→ **設問一覧**
(A) 以下の保持部・反射部・光調整部の構成例に関する文書抜粋に照らし、次の各記述が合致するかを「はい」または「いいえ」で答え、判断の根拠となる箇所を原文のまま引用してください。(i) 図15(A)の保持部30は円板形状に形成されている。(ii) 図15(B)の保持部30は、収容部材20を一つしか保持できない。(iii) 図16(C)の反射部60は、収容部材20と撮像部50との間に貫通孔320を位置付けると反射状態になる。
(B) 以下の保持部・反射部・光調整部の構成例に関する文書抜粋にある「反射部60および光調整部70は、どのような形状を有していてもよい。」という一文を英語に訳してください。
(C) 以下の保持部・反射部・光調整部の構成例に関する文書抜粋について、末尾の文に続く部分を同じ文体で書き継いでください。

図15(A)は、平面視における保持部30の模式図である。保持部30は、円板形状に形成され、図示しない駆動源により中央の回転軸310周りに回転できる。これにより、保持部30は、保持部30上に載置された収容部材20を所定位置101に移動させる。保持部30は、複数の収容部材20を保持可能であり、載置された収容部材20を順次所定位置101に移動させる。これにより、複数の収容部材20に対して連続的に光検出を行うことができる。所定位置101において、反射部60および光調整部70が配置されている。
【0110】
図15(B)に示す構成例では、保持部30が、収容部材20を保持した状態で収容部材20を直線移動させることが可能である。
図15(B)は、平面視における保持部30の模式図である。保持部30は、たとえばベルトコンベアや直動機構などからなり、載置位置に載置された収容部材20を所定位置101まで移送できる。保持部30は、複数の収容部材20を保持可能であり、載置された収容部材20を順次所定位置101に移動させる。所定位置101において、反射部60および光調整部70が配置されている。
【0111】
図16には、反射部60または光調整部70の他の構成例を示している。
図8では、反射部60および光調整部70が概略で扇状形状に形成された例を示したが、
図16(A)のように、反射部60が矩形板状に形成されていてもよい。
図16(B)のように、光調整部70が矩形状の光透過部71および光遮断部72を含んでいてもよい。反射部60および光調整部70は、どのような形状を有していてもよい。
【0112】
図16(C)および(D)に示す構成例では、反射部60および光調整部70が、円板形状を有している。
図16(C)および(D)は、平面視における反射部60および光調整部70の模式図である。
図16(C)に示すように、反射部60は、たとえば、反射面61が形成された部分と、貫通孔320が形成された部分とを含んでいてもよい。反射部60は、収容部材20と撮像部50との間に貫通孔320を位置付けることにより、非反射状態P2となる。
【0113】
図16(D)に示すように、光調整部70は、たとえば、貫通孔71aおよび減光フィルタ部71b以外のフィルタ部を含んでいてもよい。光調整部70は、たとえば、所定波長の光のみを透過する光学バンドパスフィルタが設けられた波長フィルタ部330を含んでいてもよい。貫通孔71aおよび光遮断部72や、フィルタ部の形状は、特に限定されない。
図16(D)のように、フィルタ部の形状として、扇形状でも、円形状でも、これら以外の形状が採用されてもよい。
【0114】
図17(A)に示す構成例では、反射部60および光調整部70が、水平方向に直線移動できる。

→ **データ抜粋**

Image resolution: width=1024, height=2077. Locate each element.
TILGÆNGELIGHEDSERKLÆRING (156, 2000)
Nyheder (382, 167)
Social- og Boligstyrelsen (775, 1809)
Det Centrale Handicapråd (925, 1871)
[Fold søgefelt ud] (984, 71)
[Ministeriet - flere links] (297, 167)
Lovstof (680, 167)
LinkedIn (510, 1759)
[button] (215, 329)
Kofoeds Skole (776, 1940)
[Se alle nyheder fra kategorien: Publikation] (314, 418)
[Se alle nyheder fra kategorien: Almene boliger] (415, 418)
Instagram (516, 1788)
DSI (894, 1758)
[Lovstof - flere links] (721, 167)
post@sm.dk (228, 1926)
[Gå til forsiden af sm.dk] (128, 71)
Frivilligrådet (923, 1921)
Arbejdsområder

→ **設問別解答**
(A)
(i) はい。「保持部30は、円板形状に形成され」
(ii) いいえ。「保持部30は、複数の収容部材20を保持可能であり」
(iii) いいえ。「反射部60は、収容部材20と撮像部50との間に貫通孔320を位置付けることにより、非反射状態P2となる。」

(B) The reflecting portion 60 and the light adjusting portion 70 may have any shape.

(C)
図17(A)は、平面視における、反射部60および光調整部70と、光検出部40とを示した模式図である。反射部60および光調整部70は、光検出部40よりも上方位置に配置され、互いに上下に重なるように設けられている。反射部60および光調整部70は、水平方向に直線状に延びる軸340に取り付けられており、駆動源341によって水平方向に直線移動する。これにより、反射部60は、水平方向に直線移動することにより、所定位置101の収容部材20を介して光検出部40と対向する反射位置において反射状態P1となり、所定位置101の収容部材20と撮像部50との間を遮らない退避位置において非反射状態P2となる。同様に、光調整部70は、水平方向に直線移動して、所定位置101の収容部材20と光検出部40との間に光透過部71が配置される光透過状態Q1と、所定位置101の収容部材20と光検出部40との間に光遮断部72が配置される光遮断状態Q2とに切り替えられる。
【0115】
図17(B)に示す構成例では、反射部60が、水平方向に延びる回転軸350周りに、上下方向に回動できる。
図17(B)は、回転軸350が延びる方向から見た、反射部60と、光検出部40とを示した模式的な側面図である。反射部60は、回転軸350周りに回動して略水平状態となることにより、所定位置101の収容部材20を介して光検出部40と対向する反射位置に配置され、反射状態P1となる。反射部60は、回転軸350周りに回動して略垂直状態となることにより、所定位置101の収容部材20と撮像部50との間を遮らない退避位置に配置され、非反射状態P2となる。
【0116】
光調整部70も
図17(B)の光反射部60と同様に構成してよい。光調整部70は、略垂直状態となることにより、所定位置101の収容部材20から光検出部40に向かう光を透過させる光透過状態となる。光調整部70は、略水平状態となることにより、所定位置101の収容部材20から光検出部40に向かう光を遮断する光遮断状態となる。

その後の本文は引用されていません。